For each line of the listing below that contains the string "changes", copy the line.

-------- Input data

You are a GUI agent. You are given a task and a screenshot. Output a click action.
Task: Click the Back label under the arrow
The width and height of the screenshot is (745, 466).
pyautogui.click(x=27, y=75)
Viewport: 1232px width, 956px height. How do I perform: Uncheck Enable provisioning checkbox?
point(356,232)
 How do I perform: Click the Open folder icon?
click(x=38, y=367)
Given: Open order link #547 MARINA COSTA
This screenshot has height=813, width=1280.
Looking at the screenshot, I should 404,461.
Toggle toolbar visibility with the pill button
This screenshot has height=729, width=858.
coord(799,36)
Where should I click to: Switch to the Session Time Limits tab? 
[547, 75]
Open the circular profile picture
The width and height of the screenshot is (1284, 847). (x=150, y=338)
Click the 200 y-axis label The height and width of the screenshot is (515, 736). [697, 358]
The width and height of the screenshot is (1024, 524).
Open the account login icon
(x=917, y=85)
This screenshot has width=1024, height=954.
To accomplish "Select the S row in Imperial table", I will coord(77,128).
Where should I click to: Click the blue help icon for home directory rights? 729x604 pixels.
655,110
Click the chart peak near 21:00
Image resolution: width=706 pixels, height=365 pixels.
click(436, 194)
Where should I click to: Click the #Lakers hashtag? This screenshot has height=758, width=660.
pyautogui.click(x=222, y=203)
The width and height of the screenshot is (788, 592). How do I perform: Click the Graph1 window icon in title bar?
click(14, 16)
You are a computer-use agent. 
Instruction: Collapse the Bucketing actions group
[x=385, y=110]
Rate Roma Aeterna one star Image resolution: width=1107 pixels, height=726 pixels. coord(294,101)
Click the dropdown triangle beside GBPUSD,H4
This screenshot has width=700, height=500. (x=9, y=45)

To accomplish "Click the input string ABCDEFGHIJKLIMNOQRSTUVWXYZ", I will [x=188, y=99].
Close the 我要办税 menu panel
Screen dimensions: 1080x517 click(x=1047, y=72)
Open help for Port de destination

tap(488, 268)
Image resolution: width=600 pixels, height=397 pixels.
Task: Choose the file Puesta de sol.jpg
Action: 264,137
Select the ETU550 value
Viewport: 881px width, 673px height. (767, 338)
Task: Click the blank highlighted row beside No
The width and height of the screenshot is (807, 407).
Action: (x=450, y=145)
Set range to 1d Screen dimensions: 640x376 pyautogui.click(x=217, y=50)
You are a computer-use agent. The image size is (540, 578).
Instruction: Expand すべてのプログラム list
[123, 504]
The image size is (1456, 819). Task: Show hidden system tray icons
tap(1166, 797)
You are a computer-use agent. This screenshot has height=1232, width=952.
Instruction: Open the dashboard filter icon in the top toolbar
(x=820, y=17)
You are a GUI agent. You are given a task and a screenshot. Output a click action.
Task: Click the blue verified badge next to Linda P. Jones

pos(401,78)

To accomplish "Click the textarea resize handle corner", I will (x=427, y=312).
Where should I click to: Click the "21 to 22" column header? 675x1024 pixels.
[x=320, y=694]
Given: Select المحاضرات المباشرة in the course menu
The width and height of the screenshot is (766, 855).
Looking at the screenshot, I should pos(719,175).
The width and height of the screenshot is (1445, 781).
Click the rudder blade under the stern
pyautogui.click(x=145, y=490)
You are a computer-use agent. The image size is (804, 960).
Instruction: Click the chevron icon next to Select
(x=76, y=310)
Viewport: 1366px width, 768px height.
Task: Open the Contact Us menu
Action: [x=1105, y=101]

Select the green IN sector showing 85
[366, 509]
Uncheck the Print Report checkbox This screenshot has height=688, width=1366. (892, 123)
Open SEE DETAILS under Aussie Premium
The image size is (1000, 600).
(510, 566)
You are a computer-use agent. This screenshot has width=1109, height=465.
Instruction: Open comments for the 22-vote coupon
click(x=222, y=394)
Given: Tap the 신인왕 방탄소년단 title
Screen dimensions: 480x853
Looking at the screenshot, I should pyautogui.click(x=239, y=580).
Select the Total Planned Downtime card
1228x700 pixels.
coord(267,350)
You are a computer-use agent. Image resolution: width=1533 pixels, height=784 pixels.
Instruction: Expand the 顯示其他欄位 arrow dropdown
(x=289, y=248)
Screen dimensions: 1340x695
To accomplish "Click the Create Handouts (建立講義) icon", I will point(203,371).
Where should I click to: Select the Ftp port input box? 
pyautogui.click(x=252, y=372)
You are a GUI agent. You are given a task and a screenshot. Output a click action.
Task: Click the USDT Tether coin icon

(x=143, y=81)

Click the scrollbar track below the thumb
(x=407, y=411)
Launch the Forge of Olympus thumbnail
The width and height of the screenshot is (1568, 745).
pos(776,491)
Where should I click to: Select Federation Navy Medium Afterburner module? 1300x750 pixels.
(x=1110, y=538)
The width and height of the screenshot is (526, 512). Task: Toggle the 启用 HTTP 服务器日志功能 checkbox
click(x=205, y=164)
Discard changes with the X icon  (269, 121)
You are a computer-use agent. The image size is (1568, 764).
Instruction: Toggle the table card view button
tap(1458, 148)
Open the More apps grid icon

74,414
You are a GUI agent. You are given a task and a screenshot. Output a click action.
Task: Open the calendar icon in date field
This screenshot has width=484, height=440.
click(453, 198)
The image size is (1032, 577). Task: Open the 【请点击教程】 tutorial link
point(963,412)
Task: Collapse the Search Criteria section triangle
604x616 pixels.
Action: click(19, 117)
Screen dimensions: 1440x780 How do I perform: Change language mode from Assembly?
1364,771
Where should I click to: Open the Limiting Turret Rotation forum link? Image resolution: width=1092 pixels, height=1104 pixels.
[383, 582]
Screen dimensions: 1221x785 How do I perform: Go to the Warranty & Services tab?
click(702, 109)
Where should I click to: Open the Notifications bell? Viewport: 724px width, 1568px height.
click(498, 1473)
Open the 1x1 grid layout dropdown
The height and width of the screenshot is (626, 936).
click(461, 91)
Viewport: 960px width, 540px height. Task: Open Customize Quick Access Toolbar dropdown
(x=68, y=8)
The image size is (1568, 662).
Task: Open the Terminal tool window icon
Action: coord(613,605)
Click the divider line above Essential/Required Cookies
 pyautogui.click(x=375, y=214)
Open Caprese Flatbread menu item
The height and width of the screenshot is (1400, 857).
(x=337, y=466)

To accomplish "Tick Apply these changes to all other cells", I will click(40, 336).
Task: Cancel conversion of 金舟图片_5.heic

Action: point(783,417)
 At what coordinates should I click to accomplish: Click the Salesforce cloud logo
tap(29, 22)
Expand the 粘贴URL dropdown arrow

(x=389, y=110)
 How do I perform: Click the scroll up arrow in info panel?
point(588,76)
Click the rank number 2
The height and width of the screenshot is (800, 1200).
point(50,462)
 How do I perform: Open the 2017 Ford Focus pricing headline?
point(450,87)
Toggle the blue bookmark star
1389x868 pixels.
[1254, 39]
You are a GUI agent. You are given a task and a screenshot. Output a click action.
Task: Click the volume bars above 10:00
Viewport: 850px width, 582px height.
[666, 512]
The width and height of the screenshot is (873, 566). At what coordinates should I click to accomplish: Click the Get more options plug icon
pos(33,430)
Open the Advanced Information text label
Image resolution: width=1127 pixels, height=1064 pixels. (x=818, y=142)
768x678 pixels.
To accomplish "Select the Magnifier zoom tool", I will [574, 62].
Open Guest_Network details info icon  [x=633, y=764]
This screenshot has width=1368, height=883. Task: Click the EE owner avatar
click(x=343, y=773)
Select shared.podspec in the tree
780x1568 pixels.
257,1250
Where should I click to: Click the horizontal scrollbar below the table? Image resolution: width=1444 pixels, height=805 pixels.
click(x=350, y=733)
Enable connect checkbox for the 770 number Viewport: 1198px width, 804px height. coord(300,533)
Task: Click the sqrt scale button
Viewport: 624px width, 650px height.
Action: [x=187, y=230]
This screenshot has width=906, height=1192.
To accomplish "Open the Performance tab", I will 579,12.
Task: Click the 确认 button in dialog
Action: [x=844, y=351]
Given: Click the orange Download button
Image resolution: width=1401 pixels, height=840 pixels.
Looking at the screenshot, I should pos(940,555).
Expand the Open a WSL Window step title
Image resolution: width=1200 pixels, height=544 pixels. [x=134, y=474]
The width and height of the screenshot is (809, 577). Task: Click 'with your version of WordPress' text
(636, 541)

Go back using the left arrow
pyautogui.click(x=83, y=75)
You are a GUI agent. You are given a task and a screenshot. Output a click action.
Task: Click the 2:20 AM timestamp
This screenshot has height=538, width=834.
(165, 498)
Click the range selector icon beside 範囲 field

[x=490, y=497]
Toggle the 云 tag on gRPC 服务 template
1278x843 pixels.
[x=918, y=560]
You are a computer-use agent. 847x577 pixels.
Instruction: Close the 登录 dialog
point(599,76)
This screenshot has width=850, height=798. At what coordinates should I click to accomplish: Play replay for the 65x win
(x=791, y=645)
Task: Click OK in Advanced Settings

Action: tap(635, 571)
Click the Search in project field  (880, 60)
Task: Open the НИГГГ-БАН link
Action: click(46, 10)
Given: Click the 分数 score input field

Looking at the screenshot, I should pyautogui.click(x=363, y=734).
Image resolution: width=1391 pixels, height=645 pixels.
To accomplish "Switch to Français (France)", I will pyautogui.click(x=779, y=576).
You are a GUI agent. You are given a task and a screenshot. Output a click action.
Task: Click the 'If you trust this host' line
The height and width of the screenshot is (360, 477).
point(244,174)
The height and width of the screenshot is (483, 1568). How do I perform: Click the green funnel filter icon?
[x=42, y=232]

----------------

__Solution to the exercise__.
Discard changes with the X icon  (269, 121)
To accomplish "Tick Apply these changes to all other cells", I will click(40, 336).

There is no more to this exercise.